A Santa Casa de Campo Grande entrou no ano do seu centenário abrigada por beneméritos de hoje que lutam para que a entidade se mantenha em pé. No seu começo seus criadores lançaram o livro de ouro e corriam pela cidade atrás de esmolas ( termo usado na época ) para que uma Santa Casa fosse erguida. Atendendo todas necessidades da população daquele tempo , o surgimento da Santa Casa de Misericórdia de Campo Grande foi tornando uma realidade ao longo dos anos. Prefeitos Municipais arregaçaram suas mangas de camisas e saíram na defesa da manutenção da entidade. Muitos são beneméritos e constam de forma emoldurada na história.

Nos tempos atuais a Santa Casa luta com o despreparo de conhecimento de alguns Prefeitos que não conseguiram visualizar a necessidade de se manter em pé todo o complexo hospitalar. É a terceira maior Santa Casa do Brasil e uma das referências em traumatologia. Médicos de excelência e corpo de servidores de alta representatividade. Fornecedores de estirpe e um corpo diretivo que são contexto de decência na sociedade de Campo Grande. Assim caminha a Santa Casa.

No foco central de discussão sobre seu funcionamento ela se mantém altiva e combativa trazendo conforto para quem necessita dos seus serviços. O atual Presidente Esacheu Cipriano Nascimento tem sido alvo de muitas criticas e responde todas elas com trabalho e discernimento . Administrar a Santa Casa de Campo Grande não tarefa das mais fáceis. Toda diretoria está empenhada em não deixar a peteca cair. Conta com a confiança da população mas também com o nariz torcido da classe política. Os recursos ao longo do tempo ficaram capengas e os últimos administradores (?) de Campo Grande trocaram os pés pelas m&atil de;os ( e que mãos…).

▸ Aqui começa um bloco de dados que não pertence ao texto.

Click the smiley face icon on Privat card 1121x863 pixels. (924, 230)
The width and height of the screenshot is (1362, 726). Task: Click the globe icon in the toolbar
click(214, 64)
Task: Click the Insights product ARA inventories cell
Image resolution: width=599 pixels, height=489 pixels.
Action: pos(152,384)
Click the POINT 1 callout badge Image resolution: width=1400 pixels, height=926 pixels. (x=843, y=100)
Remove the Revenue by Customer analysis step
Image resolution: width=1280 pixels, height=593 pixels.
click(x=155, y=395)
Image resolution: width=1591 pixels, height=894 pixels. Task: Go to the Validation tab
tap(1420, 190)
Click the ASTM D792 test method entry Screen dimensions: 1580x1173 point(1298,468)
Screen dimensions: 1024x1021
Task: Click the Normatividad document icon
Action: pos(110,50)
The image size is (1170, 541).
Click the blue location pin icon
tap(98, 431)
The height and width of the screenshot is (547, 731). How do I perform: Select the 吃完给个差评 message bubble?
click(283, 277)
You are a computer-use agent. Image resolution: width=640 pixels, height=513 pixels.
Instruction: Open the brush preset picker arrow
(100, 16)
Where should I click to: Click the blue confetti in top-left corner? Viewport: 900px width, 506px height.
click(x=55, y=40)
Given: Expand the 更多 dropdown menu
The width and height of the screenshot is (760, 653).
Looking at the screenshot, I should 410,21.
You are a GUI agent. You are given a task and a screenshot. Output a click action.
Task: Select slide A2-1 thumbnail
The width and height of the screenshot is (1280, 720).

A entidade funciona através de verbas federais, estaduais e municipais. Não adianta nenhum gestor dizer que a entidade não supre a demanda de recursos que lhe é destinada por má gestão. Não é o caso agora. A fatia do bolo foi sendo reduzida ao longo dos anos e agora não se dá mais para correr das responsabilidades. A parcela dos governos está imposta e precisa ser cumprida sob pena de acamados e outros não tenham mais o socorro que tanto necessitam. Ela tem gestão. Falta apenas o bom senso dos governantes para com ela.

Chegar aos cem anos de cabeça erguida mostra que a Santa Casa de Campo Grande é um dos marcos mais importantes dessa cidade e que está de braços abertos para receber todos os que lhe procuram. A saúde desse estado não seria nada se a Santa Casa não existisse. E nela que a confiança es tá depositada como recurso para salvar vidas. Jà salvou muitas e muitas. Querem deixa-la na UTI com pouco oxigênio para respirar. A Santa Casa de Campo Grande só deixara de existir quando Deus envelhecer.